Des vitamines, des enzymes pour les produits à lessive ou des amylases pour le brassage de la bière: les cultures industrielles de bacille subtil (Bacillus subtilis) produisent une multitude de molécules utiles. Autant dire que cette bactérie a été étudiée sous toutes ses coutures. Depuis 1997, les 4,2 millions de lettres de son code génétique, porté sur un unique chromosome circulaire, sont même intégralement connus. Mais ce germe inoffensif, répandu dans le sol ou les foins, est pourtant loin d'avoir livré tous ses secrets.

Trois microbiologistes de l'Université d'Oxford viennent en effet d'y découvrir un squelette interne, ou «cytosquelette». Ce dernier comprendrait deux filaments à base de protéines, en forme d'hélice et d'anneau déformé, qui semblent déterminer la forme de bâtonnet de la bactérie. Cette trouvaille, présentée le 23 mars dans la revue Cell, ébranle une opinion généralement admise selon laquelle seules les cellules eucaryotes – dotées d'un noyau bien délimité – plus évoluées, disposent d'une charpente interne. Les bactéries n'auraient pour toute ossature que leur paroi extérieure.

«Cette paroi est d'une résistance extraordinaire, observe Claude-Alain Roten, chercheur à l'Institut de génétique et de biologie microbiennes (IGBM) de l'Université de Lausanne. Elle supporte une pression interne de quelque 25 atmosphères, due au phénomène de l'osmose, et résiste à l'accélération d'une balle de fusil.» Mais la théorie de la paroi-ossature n'explique pas pourquoi, selon leur espèce, les bactéries prennent des formes sphériques, en bâtonnets ou hélicoïdales. La paroi fait l'objet de très nombreuses recherches, y compris dans les laboratoires de l'IGBM, mais le secret de sa forme n'avait jamais été percé. La découverte britannique donne peut-être les clés du mystère.

Ce sont deux gènes du bacille subtil qui ont permis aux chercheurs de détecter ce cytosquelette demeuré caché. Baptisés «mreB» et «mbl», ils étaient connus pour jouer un rôle dans la construction de la membrane. Pour le préciser, les microbiologistes ont produit des bactéries mutantes, chez lesquelles l'un ou l'autre de ces gènes était désactivé. Le blocage du gène mreB a rendu les bacilles bouffis et moins allongés. Au lieu d'être rectilignes, ceux qui étaient privés de mbl étaient recourbés ou présentaient des boursouflures.

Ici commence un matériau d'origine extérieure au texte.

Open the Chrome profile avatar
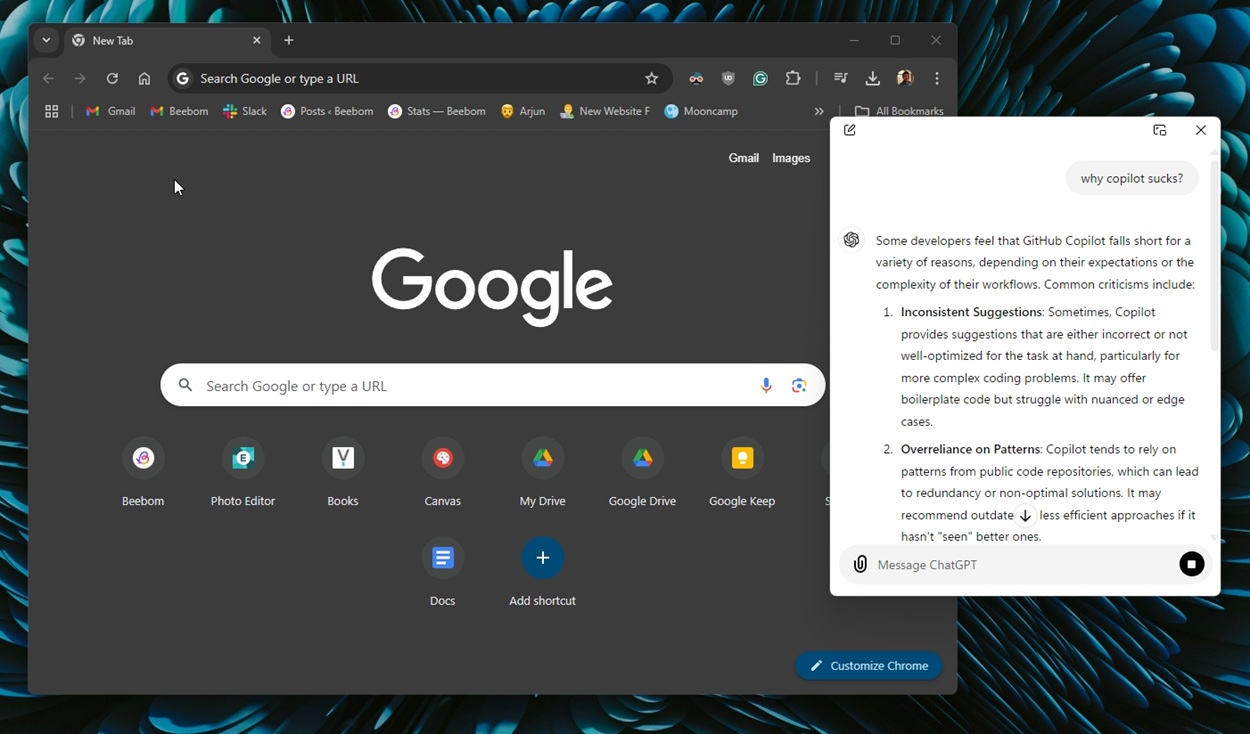 point(904,78)
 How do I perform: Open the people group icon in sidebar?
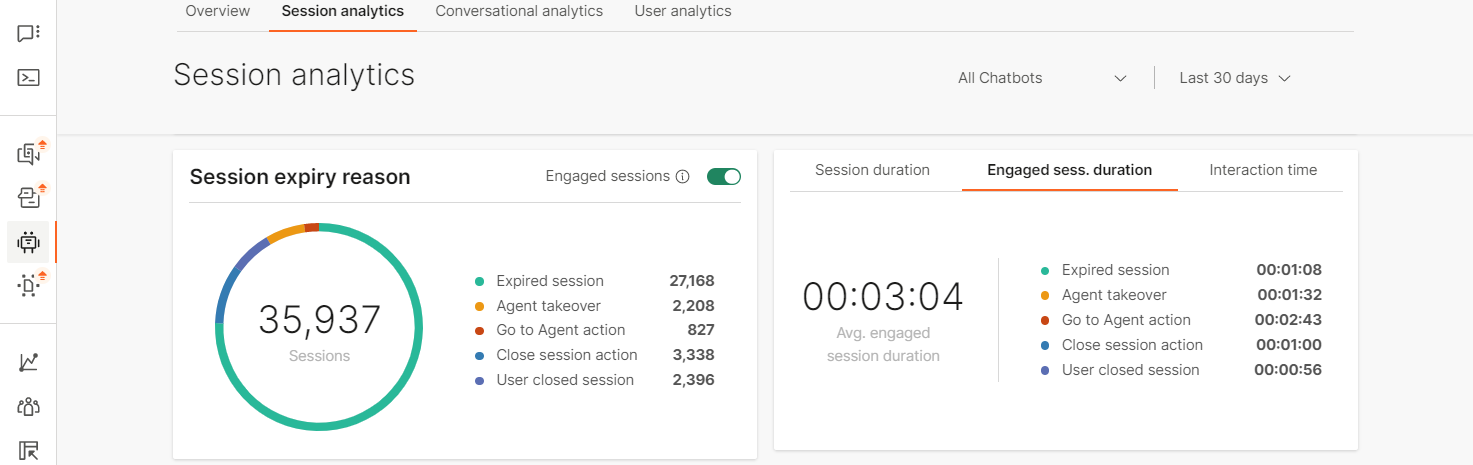tap(28, 406)
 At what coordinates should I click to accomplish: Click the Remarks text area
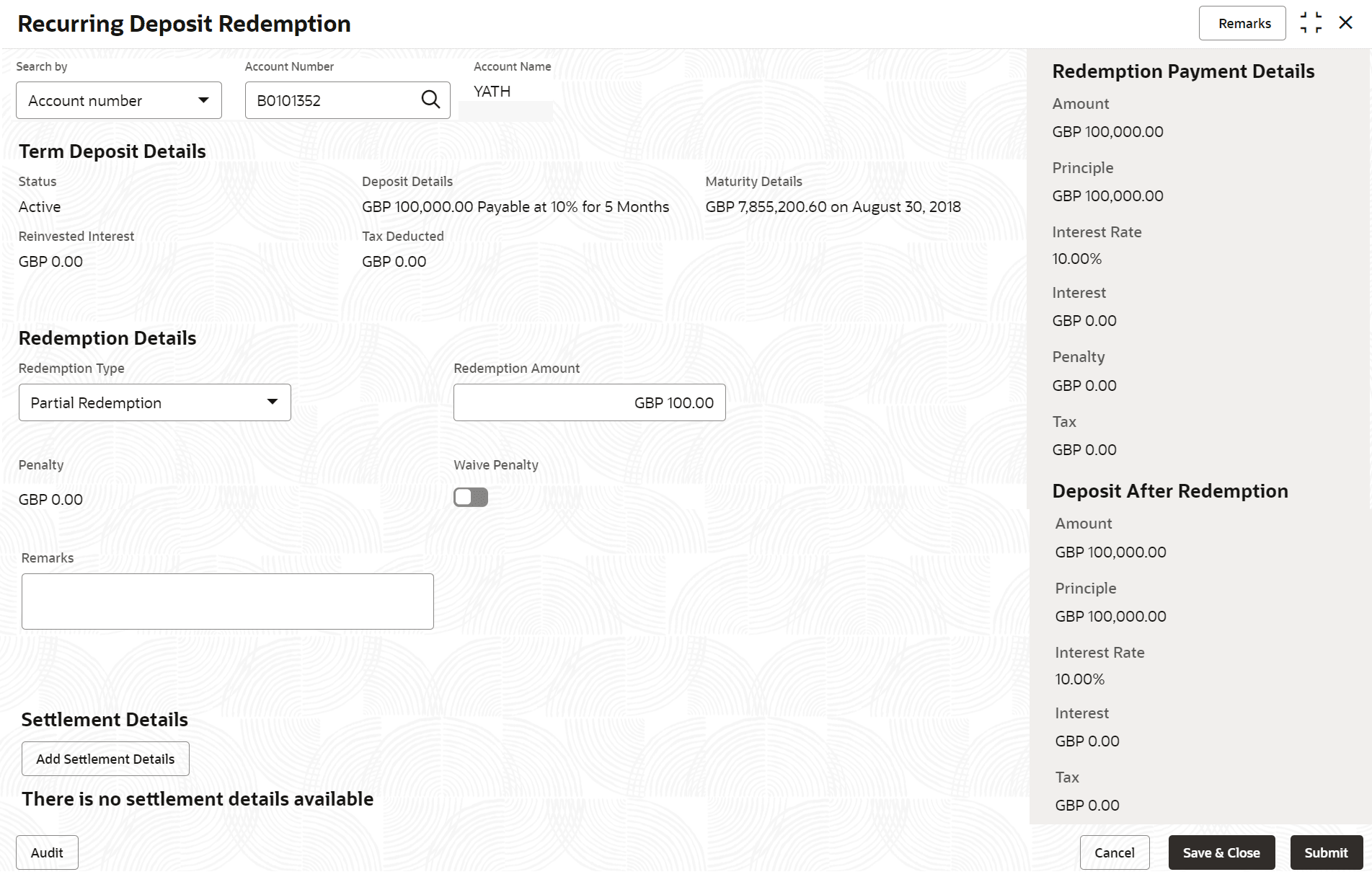[228, 601]
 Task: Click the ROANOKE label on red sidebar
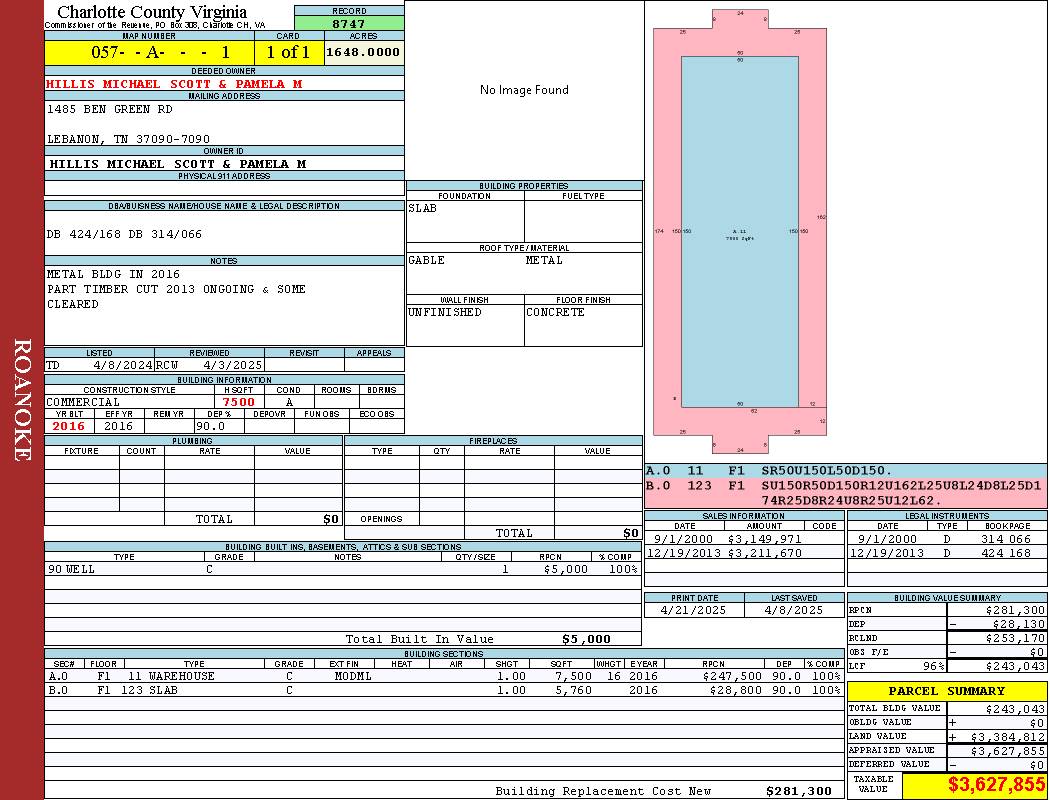pyautogui.click(x=23, y=400)
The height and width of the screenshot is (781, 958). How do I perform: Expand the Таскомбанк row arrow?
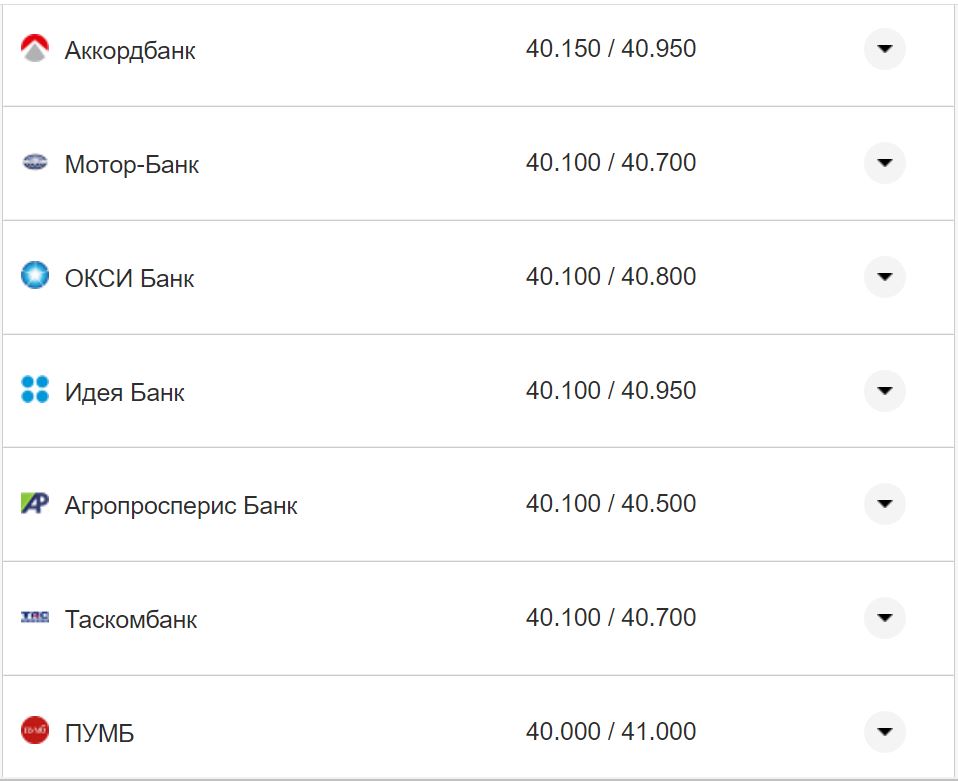tap(884, 618)
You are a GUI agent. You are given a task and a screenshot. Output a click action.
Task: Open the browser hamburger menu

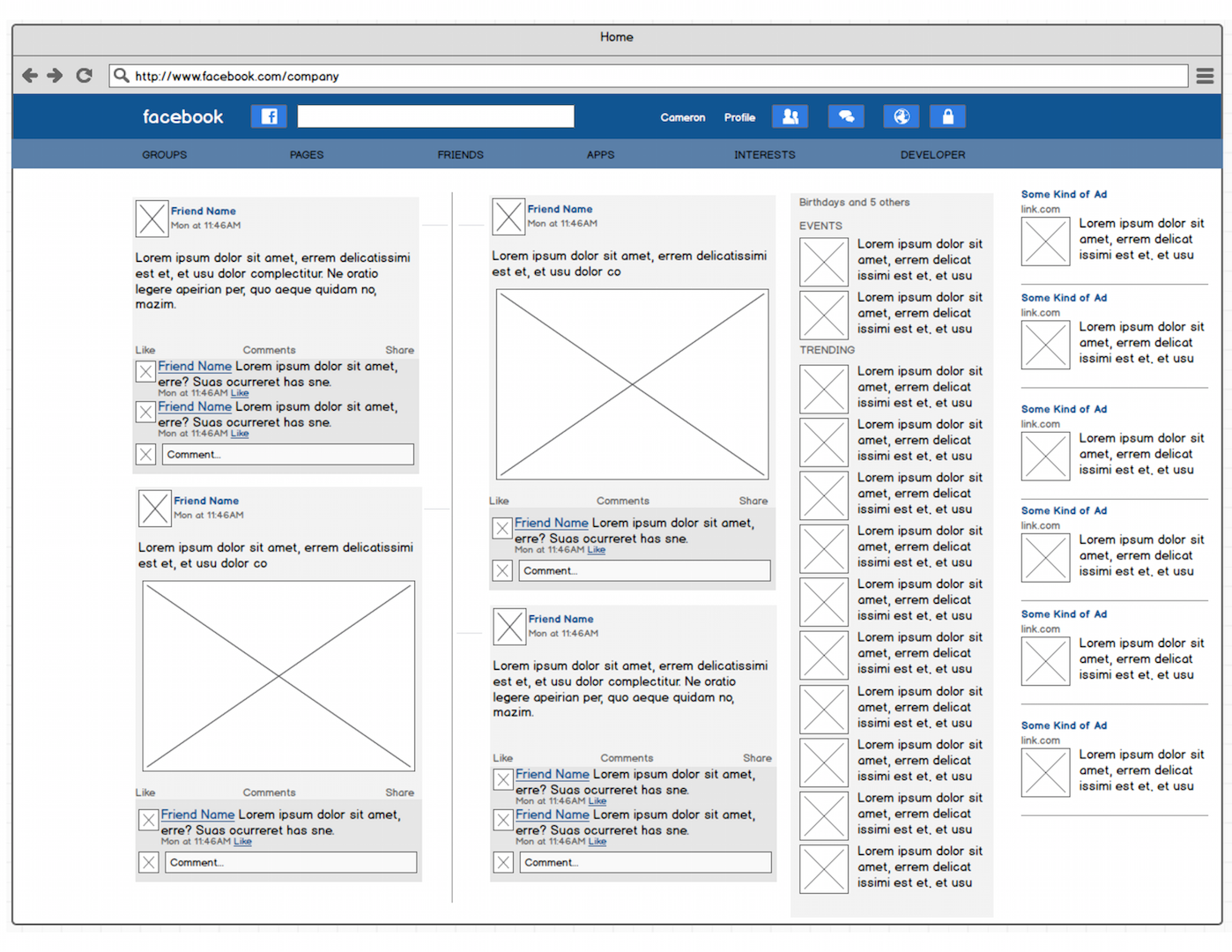click(1205, 77)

Pour les scientifiques, les protéines produites à partir des deux gènes devaient influencer la forme. Mais dans quelle partie de la bactérie? Pour le savoir, les chercheurs ont «marqué» les deux protéines à l'aide d'un petit appendice fluorescent. Au microscope, ils ont constaté que celles-ci constituent deux filaments périphériques. Une sorte de ressort pour mreB et un anneau recourbé en huit pour mbl. Ces «baleines de parapluie» ne sont probablement pas spécifiques au bacille subtil: Les chercheurs d'Oxford ont retrouvé le gène mreB chez la quasi-totalité des micro-organismes non sphériques dont le génome est séquencé.

«Cette découverte est très intéressante du point de vue de l'évolution, estime Claude-Alain Roten. Ce cytosquelette bactérien pourrait avoir la même origine que celui des cellules plus évoluées: l'équipe d'Oxford a observé des similitudes significatives entre ses protéines et l'actine, la substance de base du cytosquelette des cellules eucaryotes.» Dimitri Karamata, directeur de l'IGBM récemment retraité, n'est pas surpris par la découverte de ses collègues: «J'ai toujours pensé qu'il devait forcément exister une telle structure. Il s'agit maintenant de voir comment ce cytosquelette pourrait organiser les réactions chimiques de la bactérie dans les trois dimensions de l'espace.» La perspective est d'autant plus intéressante que la géométrie de phénomènes comme la division cellulaire est encore mal comprise. Et, comme le remarque Dimitri Karamata, «la plupart des découvertes fondamentales ont été faites sur les micro-organismes».